In “Good to Great” Jim Collins discusses the concept of the “flywheel” as a metaphor for a situation in which business success feeds on itself, generating ever more momentum.

Now picture a huge, heavy flywheel. It’s a massive, metal disk mounted horizontally on an axle. It’s about 100 feet in diameter, 10 feet thick, and it weighs about 25 tons. That flywheel is your company. Your job is to get that flywheel to move as fast as possible, because momentum—mass times velocity—is what will generate superior economic results over time.

It’s a powerful metaphor. The additive effects of many very small initiatives work like compound interest - nominally small, but powerful over time.

GoodToGreat-Flywheel

This notion that small actions, consistently applied over time will lead to greater and greater results depends on alignment, however. The actions have to be aligned in a way that complements the ultimate goal. Too often we see companies where people and processes are not in alignment. Organizations break down into tribes fighting over narrow interests. Finance vs Operations, IT vs Finance, Business Development vs everyone–has anyone not experienced this in an organization larger than, say, 40 people? Or: the business may be running very smoothly, but without any sense of strategic context. Once great companies like Kodak continued executing perfectly, doing the things they used to do even while market moved on and made those actions irrelevant.

The only solution to achieving the necessary leadership. It’s no mistake that Collins starts with leadership. The leader’s role is fundamentally about tending to the vision and working to keep all elements of the organization aligned with it.

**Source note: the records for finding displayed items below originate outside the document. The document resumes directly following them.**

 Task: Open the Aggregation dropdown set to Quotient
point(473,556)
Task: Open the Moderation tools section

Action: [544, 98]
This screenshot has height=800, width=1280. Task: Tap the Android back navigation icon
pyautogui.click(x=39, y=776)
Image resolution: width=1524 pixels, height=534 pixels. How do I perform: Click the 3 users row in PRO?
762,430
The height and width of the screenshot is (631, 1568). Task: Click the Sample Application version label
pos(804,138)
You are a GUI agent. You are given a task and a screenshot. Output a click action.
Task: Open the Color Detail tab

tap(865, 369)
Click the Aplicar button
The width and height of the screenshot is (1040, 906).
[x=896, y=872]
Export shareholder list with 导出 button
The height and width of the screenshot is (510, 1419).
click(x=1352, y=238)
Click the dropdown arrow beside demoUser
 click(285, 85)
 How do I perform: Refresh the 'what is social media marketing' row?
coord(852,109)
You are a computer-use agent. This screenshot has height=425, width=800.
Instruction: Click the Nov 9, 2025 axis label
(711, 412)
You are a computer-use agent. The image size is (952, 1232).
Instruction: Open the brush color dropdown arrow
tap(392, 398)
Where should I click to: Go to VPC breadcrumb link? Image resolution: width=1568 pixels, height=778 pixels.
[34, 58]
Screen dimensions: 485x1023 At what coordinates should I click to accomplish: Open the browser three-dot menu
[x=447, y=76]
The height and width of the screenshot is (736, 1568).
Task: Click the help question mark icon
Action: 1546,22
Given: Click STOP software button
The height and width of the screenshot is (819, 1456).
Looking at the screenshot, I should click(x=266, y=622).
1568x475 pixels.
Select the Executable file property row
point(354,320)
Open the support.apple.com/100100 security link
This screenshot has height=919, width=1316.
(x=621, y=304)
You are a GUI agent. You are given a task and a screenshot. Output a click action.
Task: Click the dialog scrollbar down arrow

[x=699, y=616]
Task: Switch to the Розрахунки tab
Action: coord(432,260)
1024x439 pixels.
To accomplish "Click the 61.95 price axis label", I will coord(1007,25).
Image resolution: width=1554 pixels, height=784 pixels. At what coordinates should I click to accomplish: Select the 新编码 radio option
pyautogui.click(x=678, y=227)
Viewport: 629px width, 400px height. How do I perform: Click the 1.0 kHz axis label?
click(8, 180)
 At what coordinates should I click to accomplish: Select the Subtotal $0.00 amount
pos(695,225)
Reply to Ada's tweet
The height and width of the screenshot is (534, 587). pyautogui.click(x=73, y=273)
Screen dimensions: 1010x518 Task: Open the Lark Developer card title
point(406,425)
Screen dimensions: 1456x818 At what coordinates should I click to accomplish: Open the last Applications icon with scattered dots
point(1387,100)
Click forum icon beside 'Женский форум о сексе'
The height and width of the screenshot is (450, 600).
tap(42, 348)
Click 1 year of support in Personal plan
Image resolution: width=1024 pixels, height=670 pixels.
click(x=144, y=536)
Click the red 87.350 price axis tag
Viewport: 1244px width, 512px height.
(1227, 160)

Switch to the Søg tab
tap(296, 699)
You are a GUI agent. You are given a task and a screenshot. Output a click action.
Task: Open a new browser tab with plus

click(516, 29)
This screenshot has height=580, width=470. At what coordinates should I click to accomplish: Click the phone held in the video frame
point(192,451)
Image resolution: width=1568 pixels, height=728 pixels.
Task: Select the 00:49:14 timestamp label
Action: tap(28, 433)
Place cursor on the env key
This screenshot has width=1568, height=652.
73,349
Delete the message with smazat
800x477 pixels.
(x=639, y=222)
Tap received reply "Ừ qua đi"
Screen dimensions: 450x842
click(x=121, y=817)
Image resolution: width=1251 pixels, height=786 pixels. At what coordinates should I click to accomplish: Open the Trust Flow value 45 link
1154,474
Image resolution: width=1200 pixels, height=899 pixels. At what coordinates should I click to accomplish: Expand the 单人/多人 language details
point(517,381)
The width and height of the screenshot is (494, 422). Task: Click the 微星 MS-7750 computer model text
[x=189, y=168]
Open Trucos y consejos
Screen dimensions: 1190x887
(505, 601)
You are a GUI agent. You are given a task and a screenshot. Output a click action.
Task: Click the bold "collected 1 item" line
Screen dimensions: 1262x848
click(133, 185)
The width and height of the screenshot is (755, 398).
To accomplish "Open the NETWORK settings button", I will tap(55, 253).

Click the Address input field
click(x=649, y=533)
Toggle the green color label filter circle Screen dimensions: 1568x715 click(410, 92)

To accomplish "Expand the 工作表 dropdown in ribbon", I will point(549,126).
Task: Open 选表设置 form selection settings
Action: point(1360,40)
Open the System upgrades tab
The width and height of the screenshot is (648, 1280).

You’ve got to think about big things while you’re doing small things, so that all the small things go in the right direction. - Alvin Toffler

At Azimuth, we think about the flywheel as it relates to our own business. It’s no mistake that we focus on helping our clients tackle problems related to strategy, finance, technology, and operations. These components are all integrally linked. We’re confident that once we deliver successfully on one pain point - e.g. helping a client manage a turnaround (operations) - that we’ll have an opportunity to tackle related challenges. We know from experience that implementing a Business Intelligence solution (technology) , for example, does more than deliver operational efficiencies that reduce costs and increase revenues. It also starts a new mindset and attitude about the role of data and analytics in the organization. Any company that starts to use data effectively for daily operations will eventually start to think about how this skill can be leveraged to create competitive advantage (strategy).

We’ll use this blog to expand on these ideas, and provide more insight into issues both big and small. Just remember that we see these business components - strategy, finance, operations, and technology - as equal components of an aligned organization.